ASSIGNED TASK: The response should consist solely of the lines running from the line with "Vins (262, 41)" to the end of the data, retyped exactly.

Extracted data entries
_ _ _ _ _ _ _

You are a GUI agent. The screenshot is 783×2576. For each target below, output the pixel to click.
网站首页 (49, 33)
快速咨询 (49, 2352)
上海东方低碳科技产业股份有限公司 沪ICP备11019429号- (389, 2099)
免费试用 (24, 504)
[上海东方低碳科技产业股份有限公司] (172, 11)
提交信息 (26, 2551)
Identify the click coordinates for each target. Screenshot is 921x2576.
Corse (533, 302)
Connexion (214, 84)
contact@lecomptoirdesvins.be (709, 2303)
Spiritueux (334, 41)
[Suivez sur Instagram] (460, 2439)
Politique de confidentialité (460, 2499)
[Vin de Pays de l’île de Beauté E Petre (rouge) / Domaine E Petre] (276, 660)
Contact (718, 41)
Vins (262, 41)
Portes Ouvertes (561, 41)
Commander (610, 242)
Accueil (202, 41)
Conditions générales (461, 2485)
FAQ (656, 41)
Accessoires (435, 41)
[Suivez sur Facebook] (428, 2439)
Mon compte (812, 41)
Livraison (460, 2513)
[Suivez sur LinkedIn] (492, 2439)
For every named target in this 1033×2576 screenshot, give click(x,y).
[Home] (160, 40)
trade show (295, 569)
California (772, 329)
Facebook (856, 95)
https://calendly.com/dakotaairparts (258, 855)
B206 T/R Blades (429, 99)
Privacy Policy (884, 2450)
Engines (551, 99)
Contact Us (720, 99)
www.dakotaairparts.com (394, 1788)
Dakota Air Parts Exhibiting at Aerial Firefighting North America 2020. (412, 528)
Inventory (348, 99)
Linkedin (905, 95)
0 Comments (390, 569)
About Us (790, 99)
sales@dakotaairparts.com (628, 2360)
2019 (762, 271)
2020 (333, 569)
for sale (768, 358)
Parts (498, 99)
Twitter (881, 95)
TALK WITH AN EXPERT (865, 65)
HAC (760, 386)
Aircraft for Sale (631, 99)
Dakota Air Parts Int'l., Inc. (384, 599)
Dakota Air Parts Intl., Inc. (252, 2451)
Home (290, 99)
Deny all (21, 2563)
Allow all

_ _ _ _ _ _ _

ANSWER FOR THIS EXERCISE:
Vins (262, 41)
Portes Ouvertes (561, 41)
Commander (610, 242)
Accueil (202, 41)
Conditions générales (461, 2485)
FAQ (656, 41)
Accessoires (435, 41)
[Suivez sur Facebook] (428, 2439)
Mon compte (812, 41)
Livraison (460, 2513)
[Suivez sur LinkedIn] (492, 2439)
For every named target in this 1033×2576 screenshot, give click(x,y).
[Home] (160, 40)
trade show (295, 569)
California (772, 329)
Facebook (856, 95)
https://calendly.com/dakotaairparts (258, 855)
B206 T/R Blades (429, 99)
Privacy Policy (884, 2450)
Engines (551, 99)
Contact Us (720, 99)
www.dakotaairparts.com (394, 1788)
Dakota Air Parts Exhibiting at Aerial Firefighting North America 2020. (412, 528)
Inventory (348, 99)
Linkedin (905, 95)
0 Comments (390, 569)
About Us (790, 99)
sales@dakotaairparts.com (628, 2360)
2019 (762, 271)
2020 (333, 569)
for sale (768, 358)
Parts (498, 99)
Twitter (881, 95)
TALK WITH AN EXPERT (865, 65)
HAC (760, 386)
Aircraft for Sale (631, 99)
Dakota Air Parts Int'l., Inc. (384, 599)
Dakota Air Parts Intl., Inc. (252, 2451)
Home (290, 99)
Deny all (21, 2563)
Allow all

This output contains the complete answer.